Out of the Depths: The Experiences of Mi'kmaw Children at the Indian Residential School at Shubenacadie, Nova Scotia
Description
Contains Photos
$14.98
ISBN 0-9694180-6-X
DDC 371.97'973071635
Author
Publisher
Year
Contributor
John Steckley teaches human studies at Hunter College in Toronto.
Review
Out of the Depths is an individual and community act of healing that
details life in the Indian residentialsSchool in Shubenacadie, Nova
Scotia, as experienced by Isabelle Knockwood and 26 other Mi’kmaw
(Micmac) students who were there at varying points from its imposed
inception in 1929 to its unmourned demise in 1967. It testifies to the
determination of a woman who received her B.A. in Anthropology in 1992,
at the age of 61, and had this, her first book, published. Knockwood
could easily have descended into diatribe. Instead, she simply outlines,
with an even-handed yet evocative authenticity, the horrors that passed
before the eyes of Mi’kmaw children. While more descriptive than
analytical, her book should at least be recommended reading for Native
education courses.
Knockwood comprehensively portrays the large-scale abuses that only
recently have come out of the residential school closet: physical abuse
for speaking the language of home and identity or committing a myriad
other natural “crimes” of childhood; sexual abuse of both male and
female students; emotional abuse (tearing families apart); educational
abuse (running a school like a Victorian workhouse); and the abuse of
responsibility (mistreatment and neglect, which resulted in premature
deaths). However, for me, the small pictures in this book are the most
vivid ones. Prized Christmas presents were locked away on January 6, not
to be played with for the rest of the year and sometimes never to be
seen again.
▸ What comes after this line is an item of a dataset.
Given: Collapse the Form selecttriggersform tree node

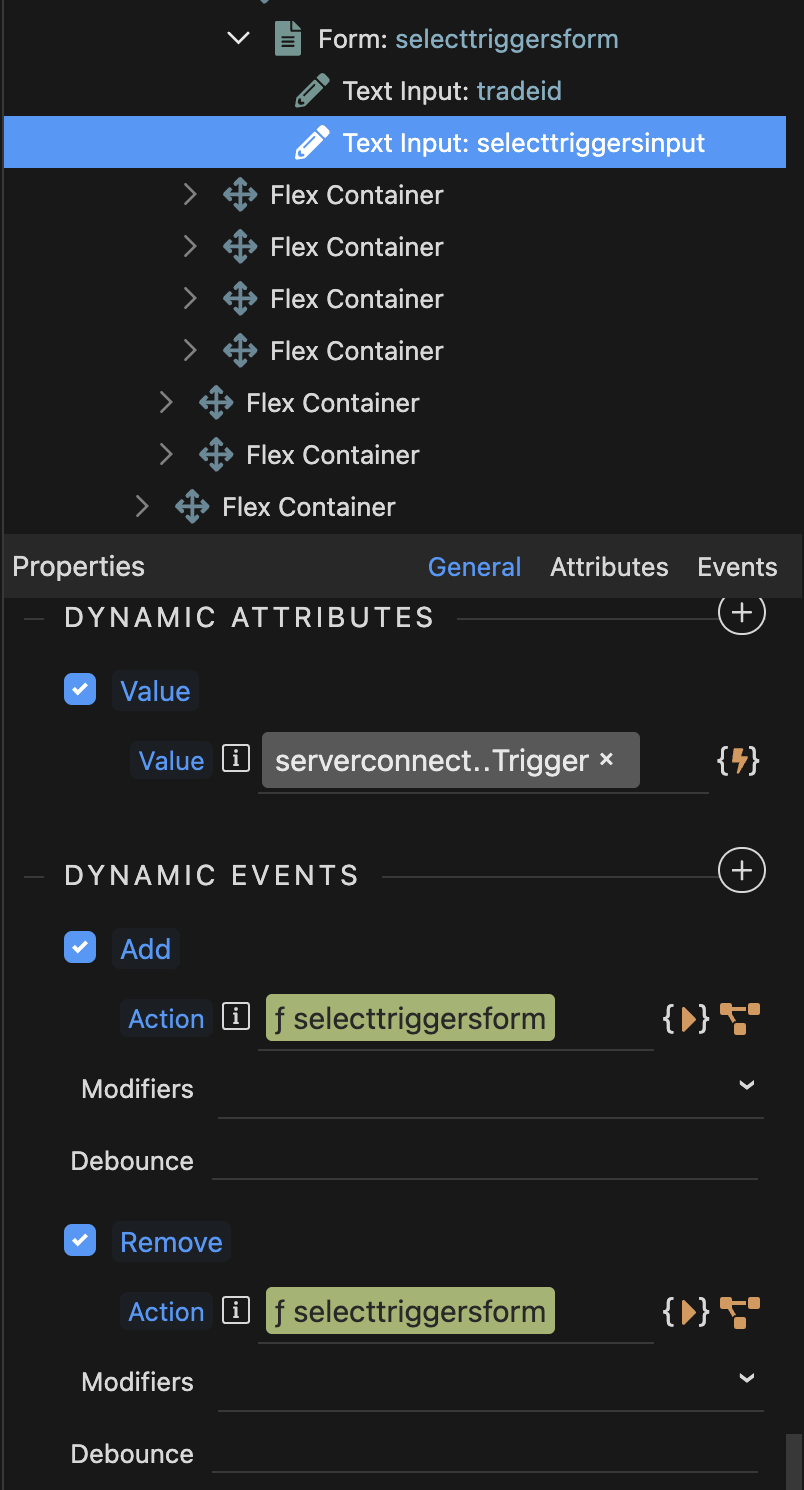Looking at the screenshot, I should pos(238,39).
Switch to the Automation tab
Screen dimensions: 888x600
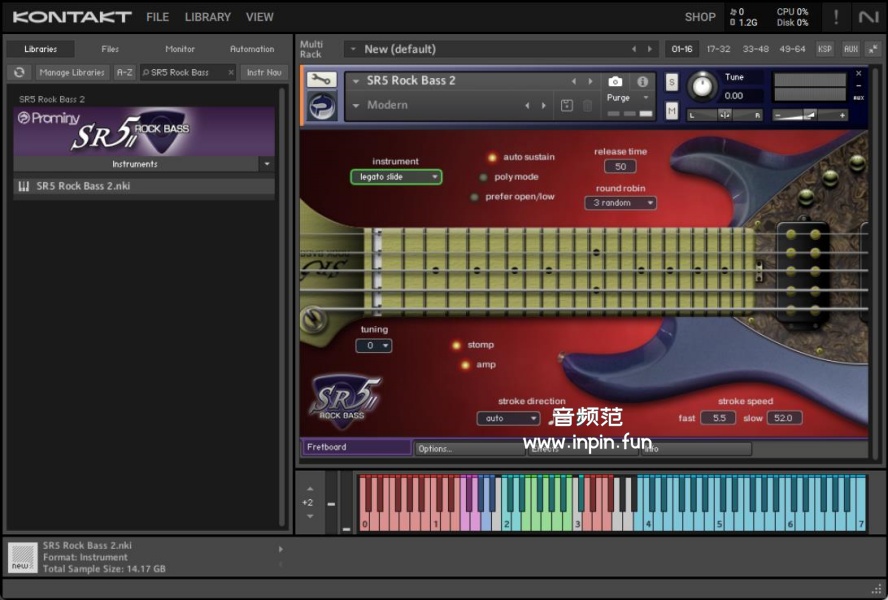(251, 49)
Berry pickers guilty only of being seduced by hunger would
wash their mouths out in a lake “because if the tell-tale signs were
found, we were beaten.” Amid stories of inadequately clothed children
suffering from the freezing conditions of forced outdoor winter
“play,” we read of a 1958 inventory turning up great supplies of
warm clothing rotted in original wrappings. “The previous
administrator had prided himself on efficiency.”